Top of Reading passage

Years ago, I had an idea for a novel. It was way before I started blogging — maybe the mid 1990’s — and I was feeling a little out-of-sorts with respect to my life and career, so I had this idea of writing a novel about a geeky guy like me who gets down on his luck (lost job, wife left, dog died, etc.) and in desperation decides to use his job skills making money doing something illegal. Soon he gets caught up in a life of crime, in which he meets bad people and does bad things…and he learns that he likes it.
Although I’m a software engineer, I thought that criminal hacking would be kind of boring — and less likely to bring him into contact with the organized crime figures I wanted in the story — so I decided instead to make him a chemist, and have him make drugs.
That’s right. I had the idea for Breaking Bad before Breaking Bad.
Okay, I was going to have him make designer drugs instead of of crystal meth. And he was going to have conflicted feelings about what he had become. And it wasn’t anywhere near as complex as Breaking Bad. And I didn’t have any other real characters. And my version wasn’t really very original. And of course I never did any of the hard work of actually writing the damned thing…which is why real professional writers make fun of people like me who “have an idea” and think that gets us somewhere.
Naturally, when I first saw ads for Breaking Bad, I knew I had to watch it. The first few episodes were kind of frustrating, because I kept filling in the blanks with pieces from my own concept, which didn’t work at all, but once I settled into the actual story that Breaking Bad was telling, it became one of my favorite shows.
I’m sorry to see it end, but I understand the dramatic reasons why it has to. Creator Vince Gilligan has made good on his original premise, and the story has to end. Walter White has transformed from Mr. Chips to Scarface. Actually, he was only Mr. Chips for maybe half of the first episode, after which he cooks meth and kills a guy. That seemed like a pretty quick transition to me, but little did I know. He would go on to do so many worse things.
And yet, with the final episode of the series just around the corner…I still want Walter White to win.

Bottom of Reading passage
Top of Dataset extract

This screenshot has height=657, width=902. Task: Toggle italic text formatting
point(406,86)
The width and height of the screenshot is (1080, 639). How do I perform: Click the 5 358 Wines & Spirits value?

Bottom of Dataset extract

Write out the full text about the novel idea and Breaking Bad again, word for word.

Years ago, I had an idea for a novel. It was way before I started blogging — maybe the mid 1990’s — and I was feeling a little out-of-sorts with respect to my life and career, so I had this idea of writing a novel about a geeky guy like me who gets down on his luck (lost job, wife left, dog died, etc.) and in desperation decides to use his job skills making money doing something illegal. Soon he gets caught up in a life of crime, in which he meets bad people and does bad things…and he learns that he likes it.
Although I’m a software engineer, I thought that criminal hacking would be kind of boring — and less likely to bring him into contact with the organized crime figures I wanted in the story — so I decided instead to make him a chemist, and have him make drugs.
That’s right. I had the idea for Breaking Bad before Breaking Bad.
Okay, I was going to have him make designer drugs instead of of crystal meth. And he was going to have conflicted feelings about what he had become. And it wasn’t anywhere near as complex as Breaking Bad. And I didn’t have any other real characters. And my version wasn’t really very original. And of course I never did any of the hard work of actually writing the damned thing…which is why real professional writers make fun of people like me who “have an idea” and think that gets us somewhere.
Naturally, when I first saw ads for Breaking Bad, I knew I had to watch it. The first few episodes were kind of frustrating, because I kept filling in the blanks with pieces from my own concept, which didn’t work at all, but once I settled into the actual story that Breaking Bad was telling, it became one of my favorite shows.
I’m sorry to see it end, but I understand the dramatic reasons why it has to. Creator Vince Gilligan has made good on his original premise, and the story has to end. Walter White has transformed from Mr. Chips to Scarface. Actually, he was only Mr. Chips for maybe half of the first episode, after which he cooks meth and kills a guy. That seemed like a pretty quick transition to me, but little did I know. He would go on to do so many worse things.
And yet, with the final episode of the series just around the corner…I still want Walter White to win.